14. The Apex Court in Kannan (Dead) through L.Rs and others Vs. V.S. Pandurangam (Dead) through L.Rs. And others, 2008 (70) ALR 692
and Nangali Amma Bhavani Amma Vs. Gopal Krishnan Nair and others, (2004) 8 SCC 785 has held that merely because no substantial question
of law has been formulated by the High Court that does not mean that the judgment of the High Court automatically becomes a nullity or that it
must necessarily be set aside by the Apex Court on that ground alone. The appellant must also show prejudice to him on this account.

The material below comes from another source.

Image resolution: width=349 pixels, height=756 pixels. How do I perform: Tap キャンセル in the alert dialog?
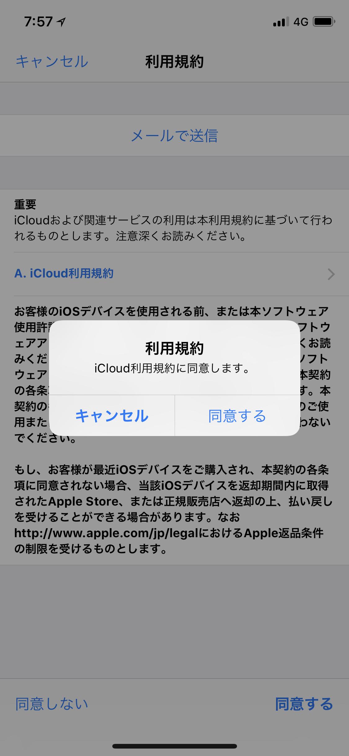112,416
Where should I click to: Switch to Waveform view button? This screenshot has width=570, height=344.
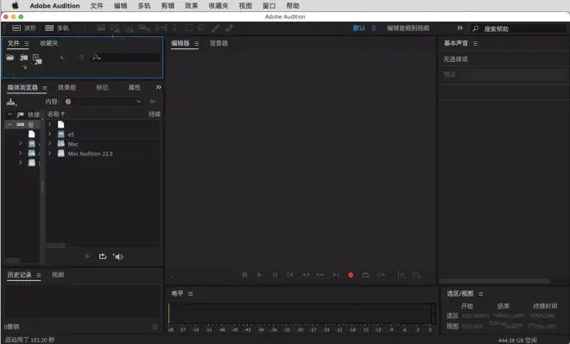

More or
less, the same view has been expressed in the case of Nangali Amma Bhavani Amma (supra) wherein it has been laid down that although High
Court had not framed substantial question of law in the strict sense, nevertheless it was found from para 3 of the impugned judgment that the High
Court had indicated the question of law which arose out of the decision of the First Appellate Court and which required determination under
Section 100 of C.P.C.. This was held to be substantial compliance with the requirement of Section 100 of C.P.C. and non framing of substantial
question of law on these facts was not considered to be a ground to set aside the decision of the High court.
15. In the present case, the learned counsel for the petitioner could not place any material to show that any prejudice by non framing of substantial
question of law has been caused to him.
16. For the reasons given above and in view of the finding that the petitioner has failed to prove his title to be land in question, in particular, on the
facts of the present case, the said question is more or less academic and calls for no adjudication.
17. In view of the above discussion, the writ petition lacks merit. It is concluded by findings of fact. No interference under Article 226 of the
Constitution of India is called for.
18. Accordingly, it is dismissed with cost of Rs. 3,000/ (Rupees Three Thousand).